Deshalb haben Deutschland und Frankreich "eine Intensivierung der Erarbeitung gemeinsamer Verteidigungsprogramme beschlossen. Sie unterstützen die engstmögliche Zusammenarbeit ihrer Verteidigungsindustrien. Beide Staaten werden bei gemeinsamen Projekten einen gemeinsamen Ansatz für Rüstungsexporte entwickeln". Von Kanzlerin Angela Merkel stammt dazu der Satz: "Wir werden uns nicht bei jeder Exportfrage über jede Schraube in die Haare kriegen." Dabei wurde dem Vernehmen nach gerade darüber gestritten. Die Franzosen wollten eine Art plein pouvoir, eine uneingeschränkte Befugnis, für den Export künftiger Rüstungsprodukte.

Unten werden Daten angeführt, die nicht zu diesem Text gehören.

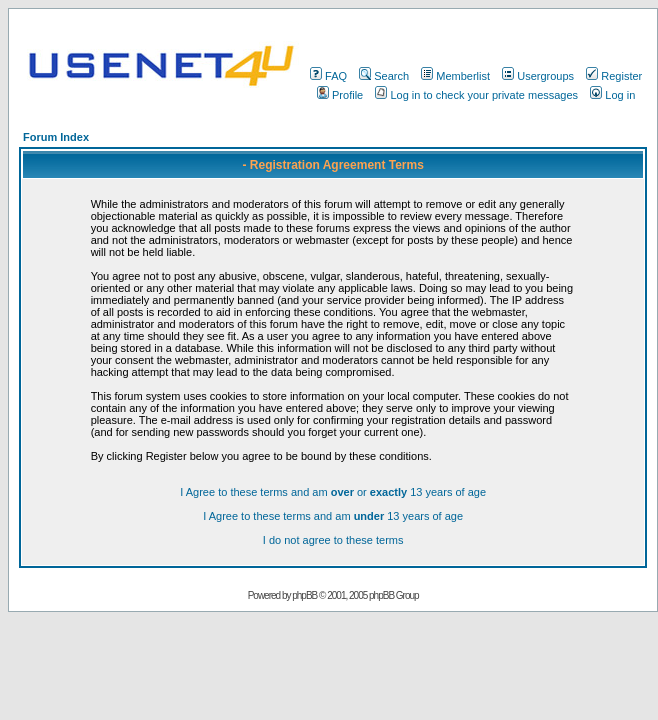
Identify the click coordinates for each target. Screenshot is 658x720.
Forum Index (56, 137)
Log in (612, 95)
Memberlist (455, 76)
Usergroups (538, 76)
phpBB (304, 595)
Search (384, 76)
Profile (340, 95)
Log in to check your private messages (476, 95)
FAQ (328, 76)
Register (614, 76)
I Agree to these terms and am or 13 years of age (333, 492)
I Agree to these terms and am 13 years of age (333, 516)
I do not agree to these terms (333, 540)
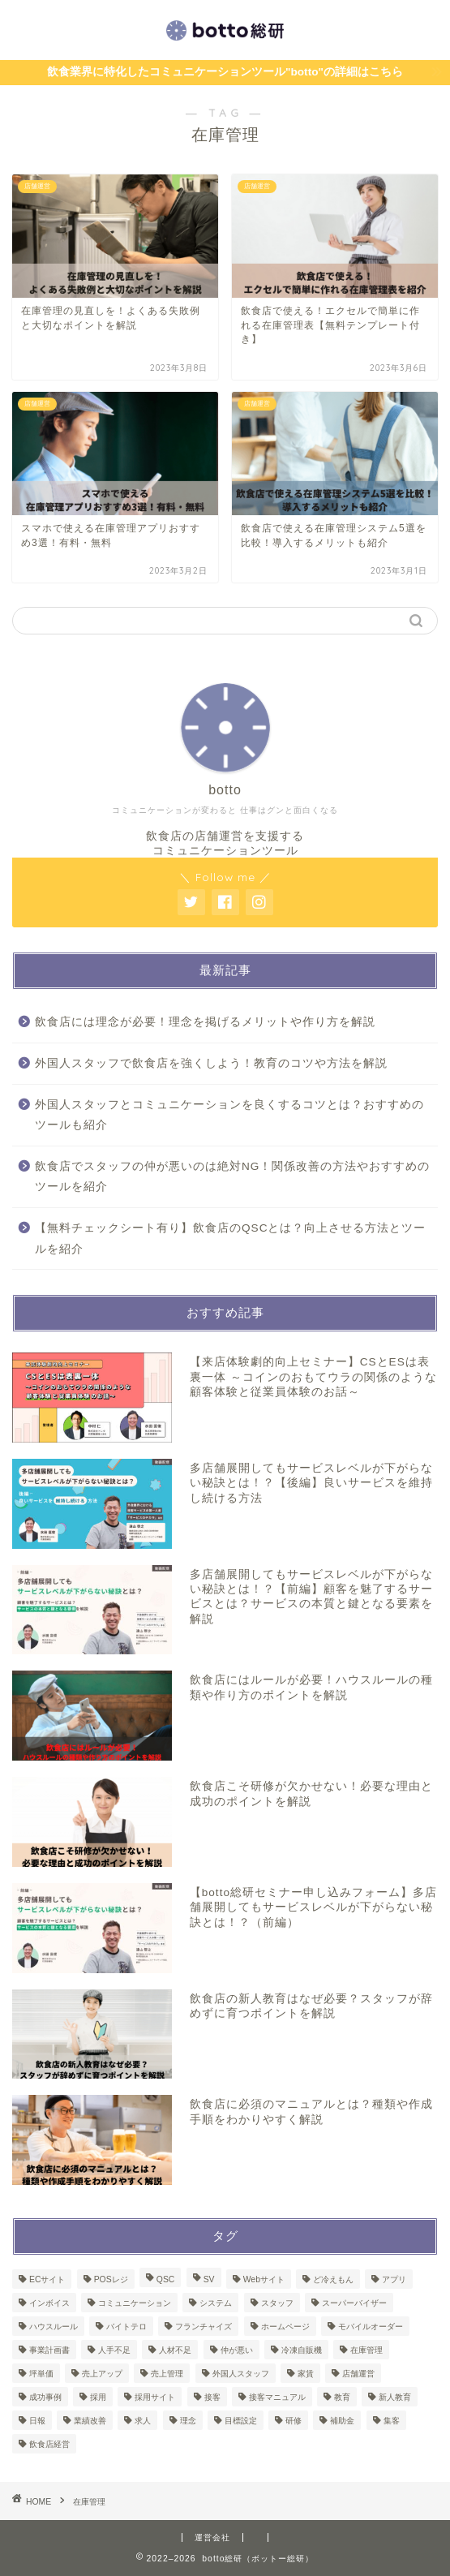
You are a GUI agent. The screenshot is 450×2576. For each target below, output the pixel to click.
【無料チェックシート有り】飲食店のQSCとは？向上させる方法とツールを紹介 (230, 1238)
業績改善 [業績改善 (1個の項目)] (90, 2420)
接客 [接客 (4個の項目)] (212, 2397)
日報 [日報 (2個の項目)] (37, 2420)
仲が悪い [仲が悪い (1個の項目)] (237, 2350)
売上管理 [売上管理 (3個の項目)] (167, 2373)
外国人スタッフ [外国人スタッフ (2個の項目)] (240, 2373)
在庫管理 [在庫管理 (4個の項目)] (366, 2350)
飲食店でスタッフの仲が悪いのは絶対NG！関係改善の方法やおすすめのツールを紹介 (232, 1176)
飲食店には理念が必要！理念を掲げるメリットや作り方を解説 (205, 1022)
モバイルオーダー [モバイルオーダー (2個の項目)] (370, 2326)
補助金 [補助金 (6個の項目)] (342, 2420)
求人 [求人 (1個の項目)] (143, 2420)
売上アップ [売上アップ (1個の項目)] (102, 2373)
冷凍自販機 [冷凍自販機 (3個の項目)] (301, 2350)
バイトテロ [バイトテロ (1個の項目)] (126, 2326)
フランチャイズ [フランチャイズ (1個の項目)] (203, 2326)
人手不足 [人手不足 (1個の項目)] (114, 2350)
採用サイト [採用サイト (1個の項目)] (155, 2397)
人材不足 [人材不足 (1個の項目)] (175, 2350)
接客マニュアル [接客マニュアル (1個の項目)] (277, 2397)
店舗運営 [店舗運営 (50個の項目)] (358, 2373)
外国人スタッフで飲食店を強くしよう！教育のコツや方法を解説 (211, 1063)
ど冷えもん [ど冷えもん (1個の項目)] (333, 2279)
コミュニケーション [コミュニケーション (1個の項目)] (134, 2303)
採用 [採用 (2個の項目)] (98, 2397)
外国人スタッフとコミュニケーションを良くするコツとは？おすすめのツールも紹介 (229, 1115)
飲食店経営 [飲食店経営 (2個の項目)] (49, 2444)
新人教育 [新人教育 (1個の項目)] (395, 2397)
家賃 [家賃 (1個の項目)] (306, 2373)
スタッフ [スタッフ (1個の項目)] (277, 2303)
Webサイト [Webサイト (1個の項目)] (264, 2279)
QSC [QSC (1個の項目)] (165, 2279)
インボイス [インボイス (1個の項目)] (49, 2303)
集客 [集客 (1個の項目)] (392, 2420)
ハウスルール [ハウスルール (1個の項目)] (53, 2326)
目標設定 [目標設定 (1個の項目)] (241, 2420)
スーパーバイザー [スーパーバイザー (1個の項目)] (354, 2303)
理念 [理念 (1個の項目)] (188, 2420)
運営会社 (212, 2537)
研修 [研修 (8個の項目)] (293, 2420)
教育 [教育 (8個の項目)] (342, 2397)
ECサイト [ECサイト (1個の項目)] (47, 2279)
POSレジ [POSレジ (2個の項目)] (111, 2279)
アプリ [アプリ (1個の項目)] (394, 2279)
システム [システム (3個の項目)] (215, 2303)
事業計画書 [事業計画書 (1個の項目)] (49, 2350)
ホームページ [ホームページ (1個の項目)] (285, 2326)
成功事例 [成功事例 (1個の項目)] (45, 2397)
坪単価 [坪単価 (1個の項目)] (41, 2373)
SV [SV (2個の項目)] (209, 2279)
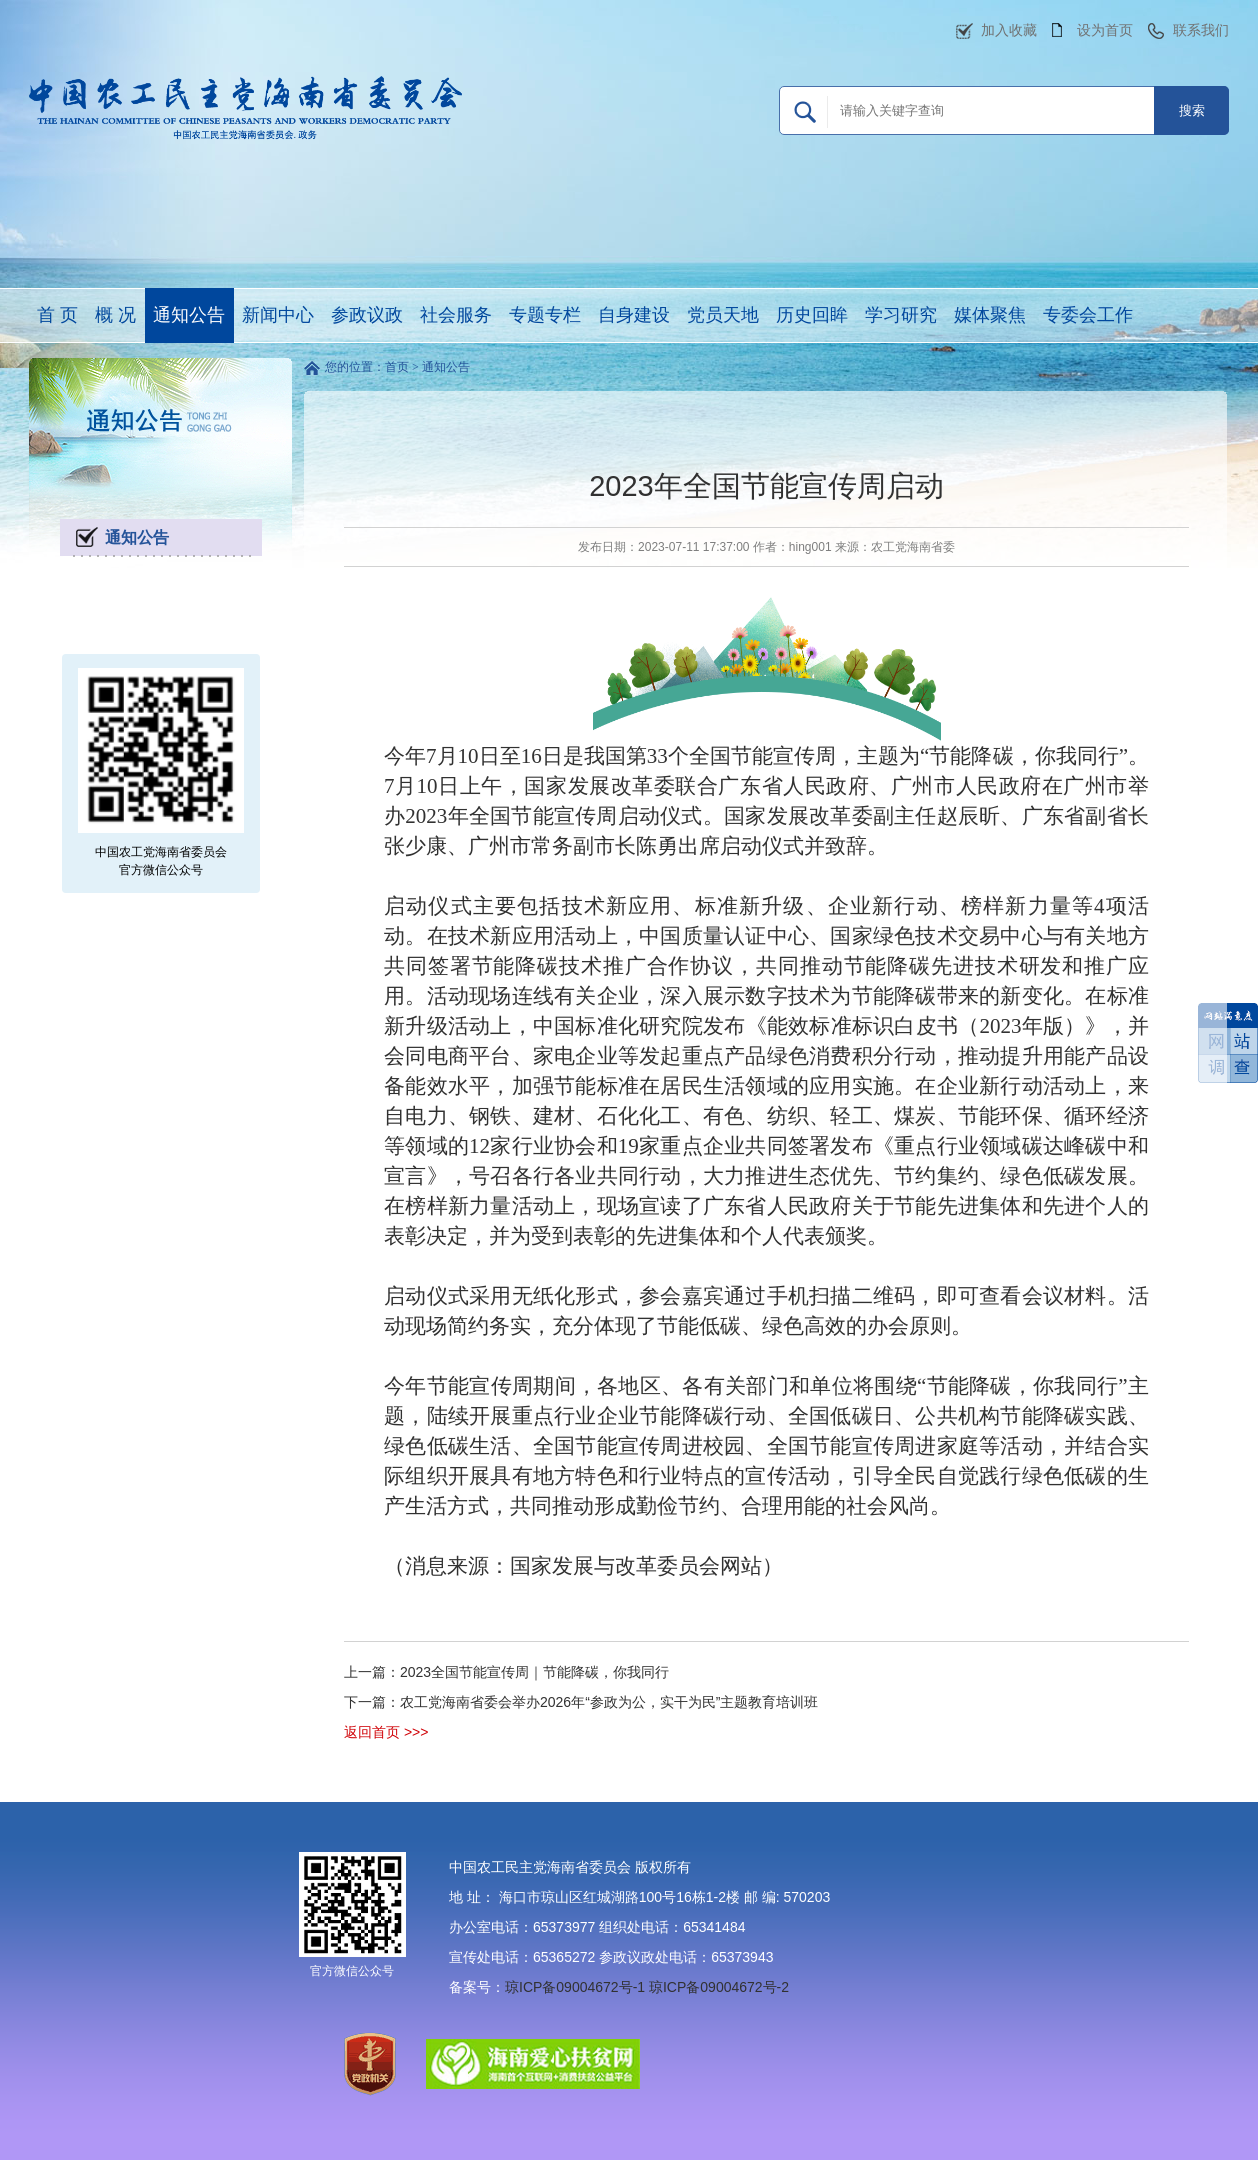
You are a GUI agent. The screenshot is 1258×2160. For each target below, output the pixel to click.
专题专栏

Zähneknirschend haben sie dann akzeptiert, dass das Vorgehen erst später gemeinsam konkretisiert wird.

Es geht allerdings um mehr als nur Schrauben aus deutscher Produktion. Schon am 13. Juli 2018 verkündeten Macron und Merkel den Bau eines gemeinsamen Kampfflugzeugs. Es soll künftig die bestehenden Flotten beider Länder ersetzen. Verteidigungsministerin Ursula von der Leyen und ihre französische Kollegin Florence Parly haben jetzt vereinbart, dass bis Mitte 2019 Dassault und Airbus ein Konzept für ein gemeinsames Luftkampfsystem (FCAS), Krauss-Maffei Wegmann und Nexter einen Vorschlag für ein neues gemeinsames Kampfpanzersystem vorlegen sollen. Für Ersteres erhält Frankreich, für Letzteres Deutschland die Führung. Der Verkauf des FCAS soll Einschätzungen aus der Branche zufolge bis zu 500 Milliarden Euro an Erlösen bringen, das Kampfpanzersystem bis zu 100 Milliarden.

Solche Planzahlen lassen sich aus französischer Sicht allerdings nur erreichen, wenn Deutschland vorab zusichert, dass seine Exportkontrolle den zu erwartenden Kaufaufträgen aus aller Welt nicht im Weg stehen wird. Die deutsche Rüstungsexportkontrolle hat wegen ihrer Restriktionen bei ausländischen Partnern nicht den besten Ruf.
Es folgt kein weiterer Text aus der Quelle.